Talk:Aufgaben:Problem 5

Does anyone like tensor notation and wants to tell me whether this is formally correct?

--Nik (talk) 14:41, 28 July 2015 (CEST)

Why do you write this with up down indices at all? Wouldn't it be normal to just use down indices, as these are just matrix multiplications we are dealing with, or am I missing something?

Carl (talk) 16:06, 28 July 2015 (CEST)

Quote from Wikipedia: "Einstein notation can be applied in slightly different ways. Typically, each index occurs once in an upper (superscript) and once in a lower (subscript) position in a term; however, the convention can be applied more generally to any repeated indices within a term. When dealing with covariant and contravariant vectors, where the position of an index also indicates the type of vector, the first case usually applies; a covariant vector can only be contracted with a contravariant vector, corresponding to summation of the products of coefficients. On the other hand, when there is a fixed coordinate basis (or when not considering coordinate vectors), one may choose to use only subscripts;"

Oh and: \((E_{ij})_{kl} = \delta_{ik} \delta_{jl} \) or \((E_i{}^j)^k{}_l = \delta_i{}^k \delta^j{}_l \). I'm not sure about this, but lower indices have to stay low, and upper indices have to stay up.

Djanine (talk) 16:39, 28 July 2015 (CEST)

You're both probably right - that's why I wanted to know if anyone is confident in this notation stuff. Wikipedia has up and down indices for matrix multiplication, too, but since we aren't dealing with co-/contravariant vectors, subscripts should probably suffice as well.
I just felt that the alternative solution as it's written in the wiki was overly brief / a bit hand-waving.

Better this way?

--Nik (talk) 16:42, 28 July 2015 (CEST)

Yes it was probably correct before, but this seems more natural. I find the second to last step a bit hard to follow. I would add: set \(k = i\) then \(A_{jl} = \delta_{jl} A_{ii}\) so for \(l=j\) we get \(A_{ii} =A_{jj}\) and for \(l\neq j\) \(A_{jl} = 0\) and as this holds for all \(ij\)...

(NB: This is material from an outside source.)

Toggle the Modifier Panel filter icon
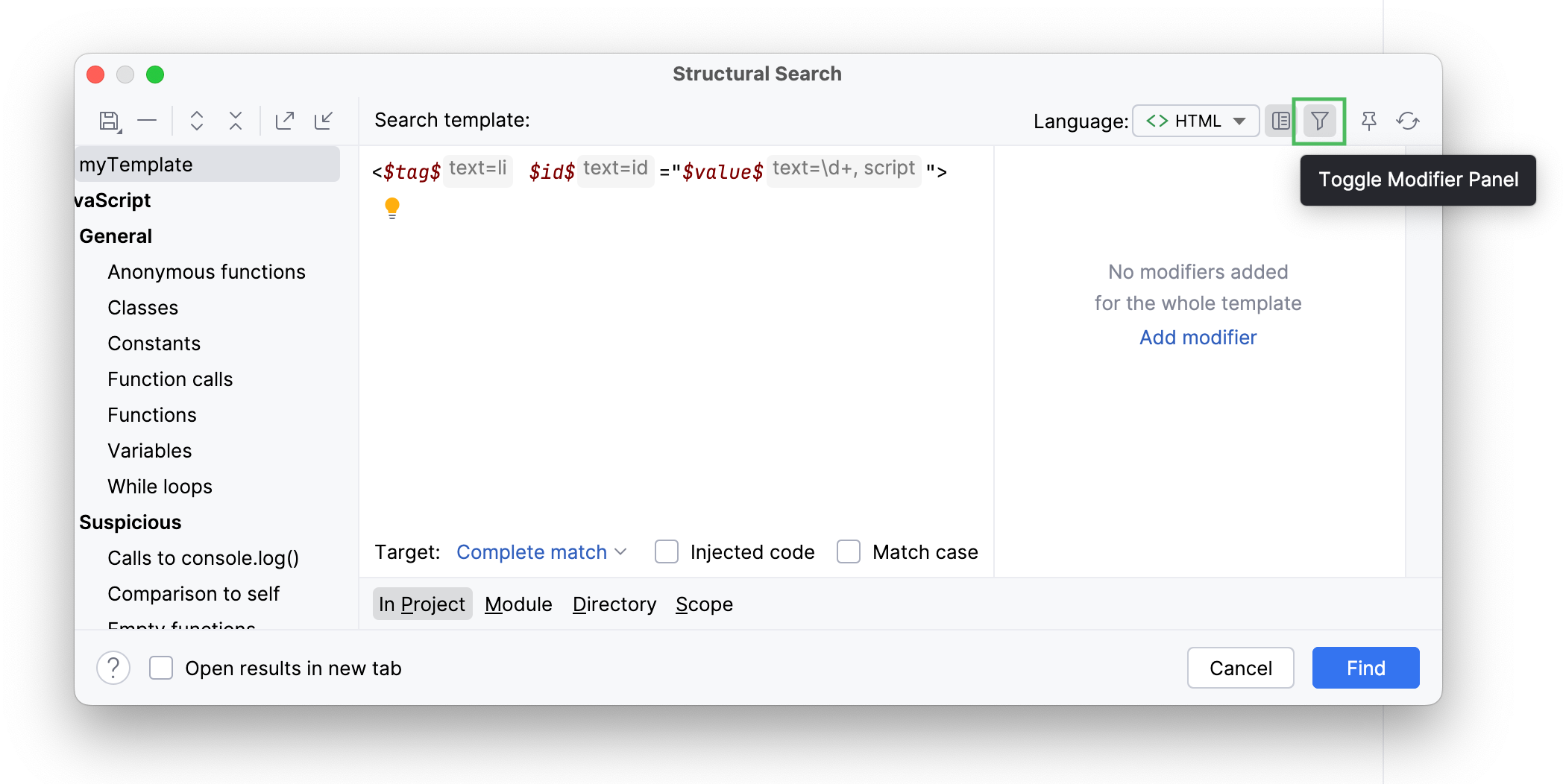The image size is (1563, 784). (x=1319, y=121)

Maybe one could at the beginning define \((E_{ij})\) such that \(i\neq j\) then the last step would look a bit nicer.

Carl (talk) 17:42, 28 July 2015 (CEST)

One more technicality: the proof is missing the other inclusion \(\{\lambda \mathbb{I}\} \subset Z(A)\)

Carl (talk) 07:00, 29 July 2015 (CEST)

You're right, that way it looks considerably neater.

Ilmanen's solution in Einstein notation

Let \(A \in Z(\mathrm{Mat}_d(\mathbb{C}))\).

Let \(E_{ij}\) be the \(d \times d\)-matrix with \((E_{ij})_{kl} = \delta_{ik} \delta_{jl} \).

Now let \(1 \leq i, j \leq d\) with \(i \neq j\) be fixed and consider $$(E_{ij} A)_{kl} = (E_{ij})_{km} A_{ml} = \delta_{ki} \delta_{jm} A_{ml} = \delta_{ki} A_{jl}.$$ Since \(A\) commutes with all compex \(d \times d\)-matrices, this is the same as $$(A E_{ij})_{kl} = A_{km} (E_{ij})_{ml} = A_{km} \delta_{mi} \delta_{jl} = \delta_{jl} A_{ki}.$$

Thus, we have that $$\delta_{ki} A_{jl} = \delta_{jl} A_{ki}$$ For \(k=i, l=j\), we find $$A_{ii} = A_{jj}$$ and for \(k = l = i\) we can see that $$A_{ji} = 0.$$ As this holds for any combination of \((i,j)\), the required form for A is $$A = \lambda \mathbb{I}_d$$ for some \(\lambda \in \mathbb{C}\). And obviously \(\forall \lambda \in \mathbb{C}: \lambda \mathbb{I} \in Z(\mathrm{Mat}_d(\mathbb{C}))\).